Description of the task | Whenever a line below mentions the word "agent", that line should be copied.

Supplied data |
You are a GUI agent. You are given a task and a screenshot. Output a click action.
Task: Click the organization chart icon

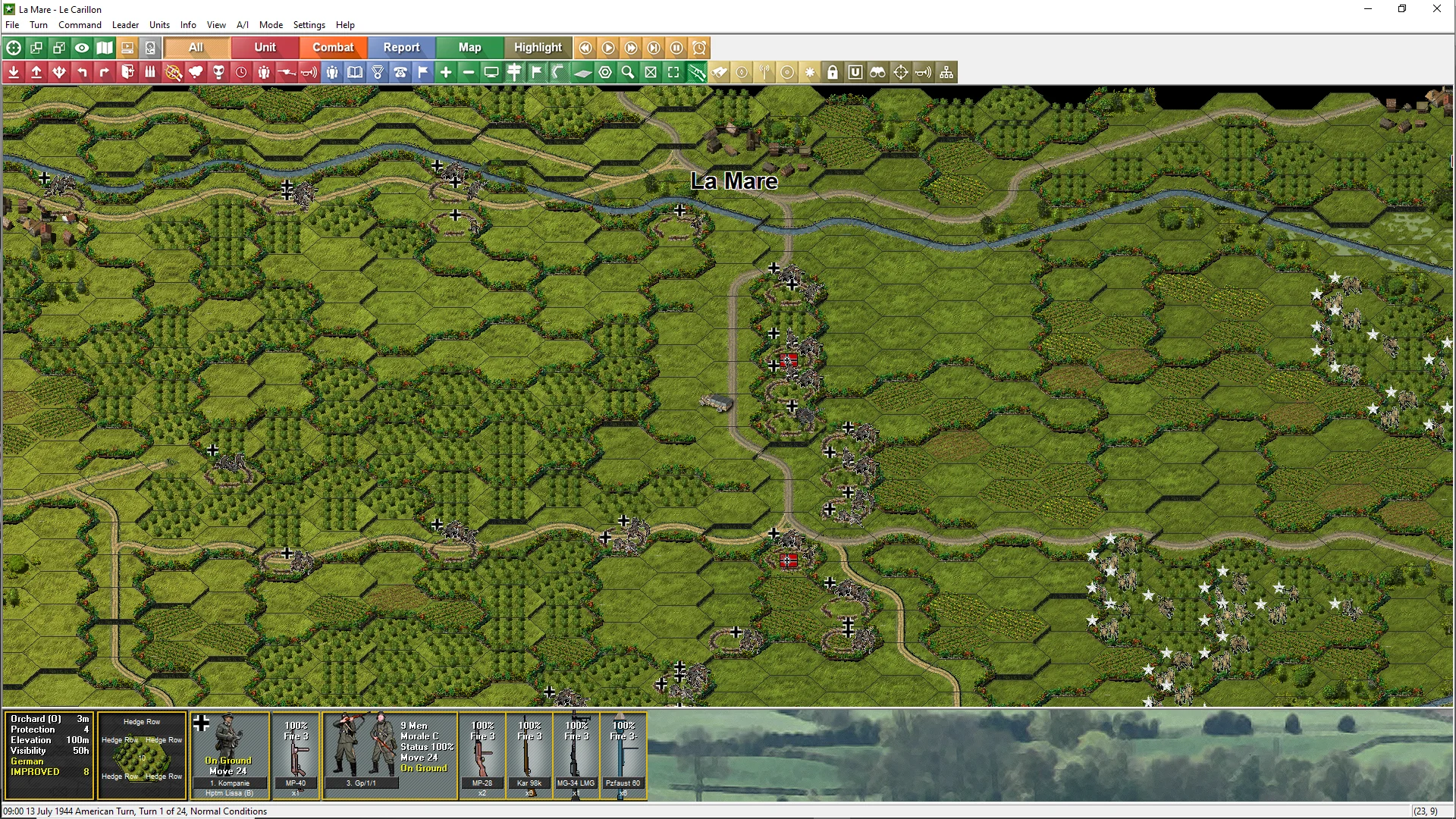pos(946,73)
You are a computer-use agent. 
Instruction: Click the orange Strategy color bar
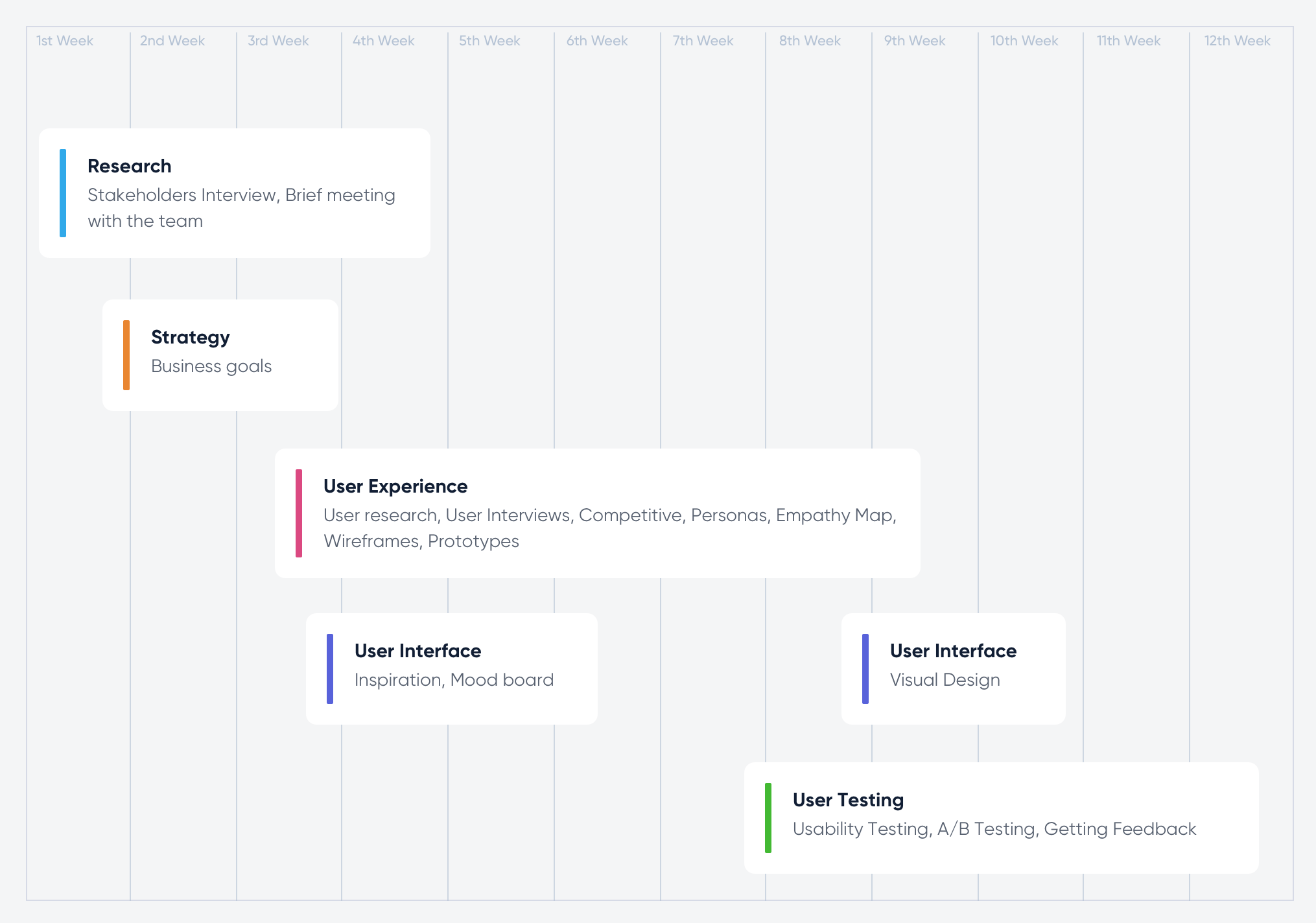coord(126,355)
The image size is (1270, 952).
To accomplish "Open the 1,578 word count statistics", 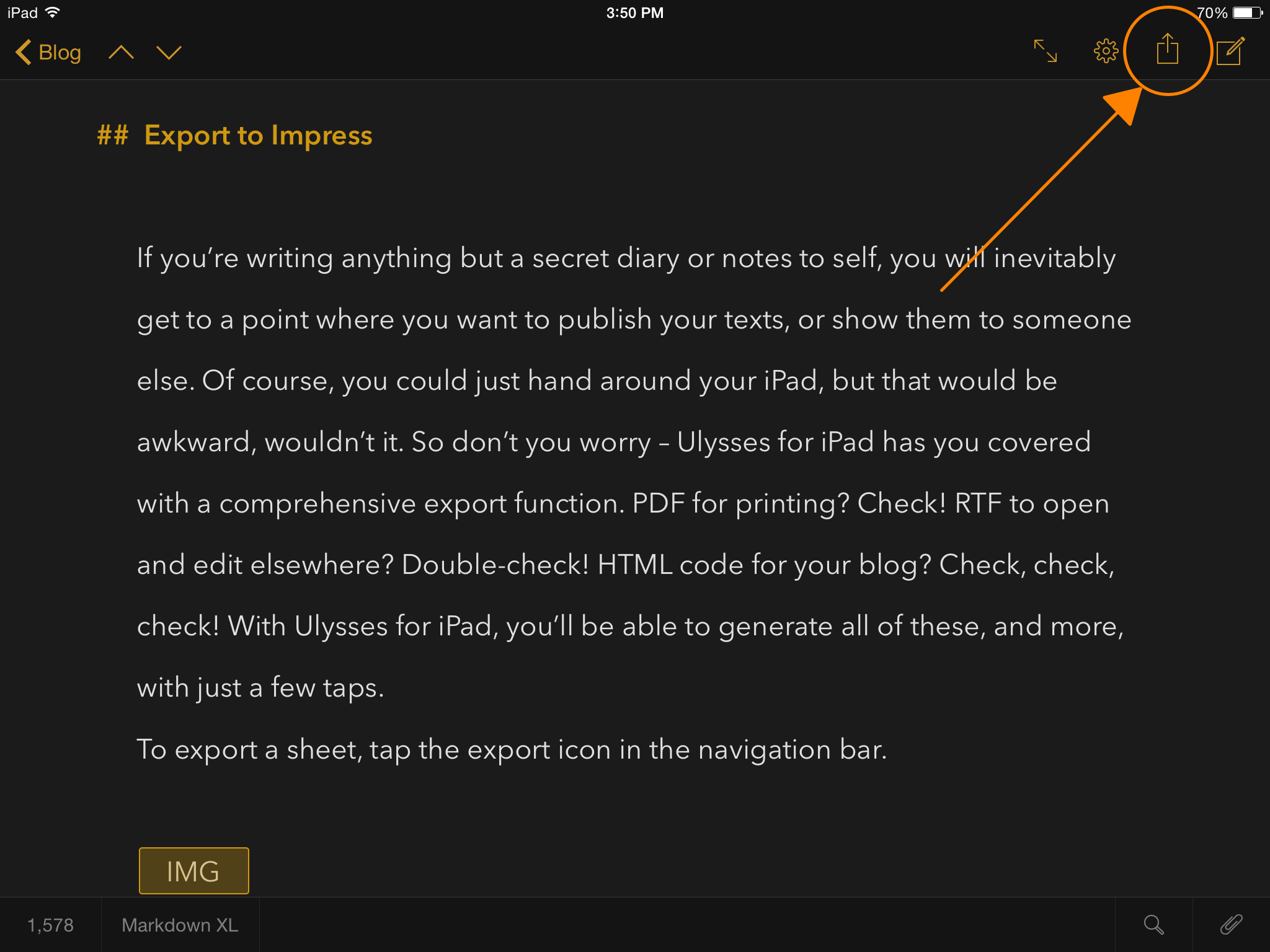I will tap(50, 925).
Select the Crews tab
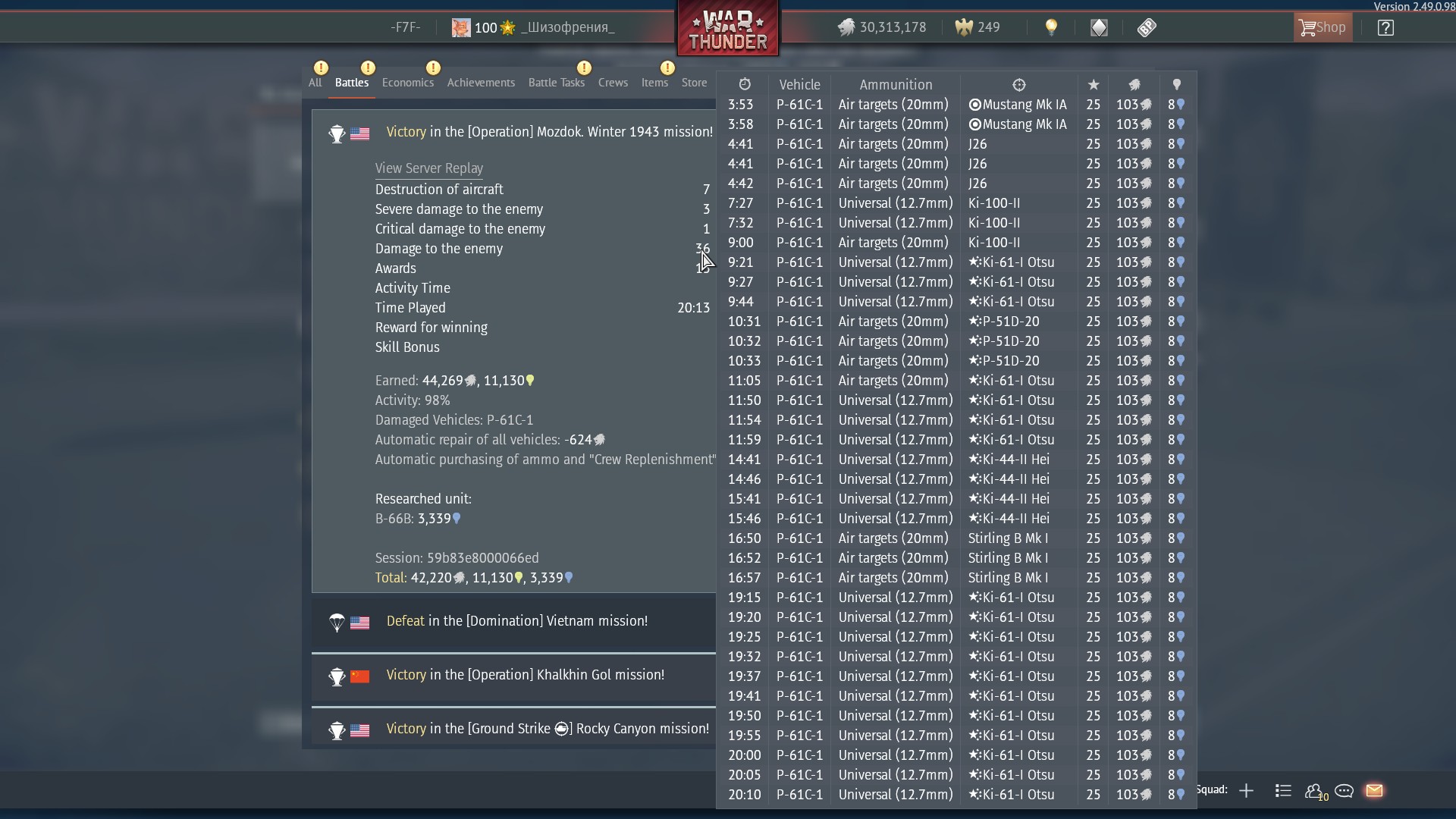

Result for this task |
You are a GUI agent. You are given a task and a screenshot. Output a click action.
You are a computer-use agent. 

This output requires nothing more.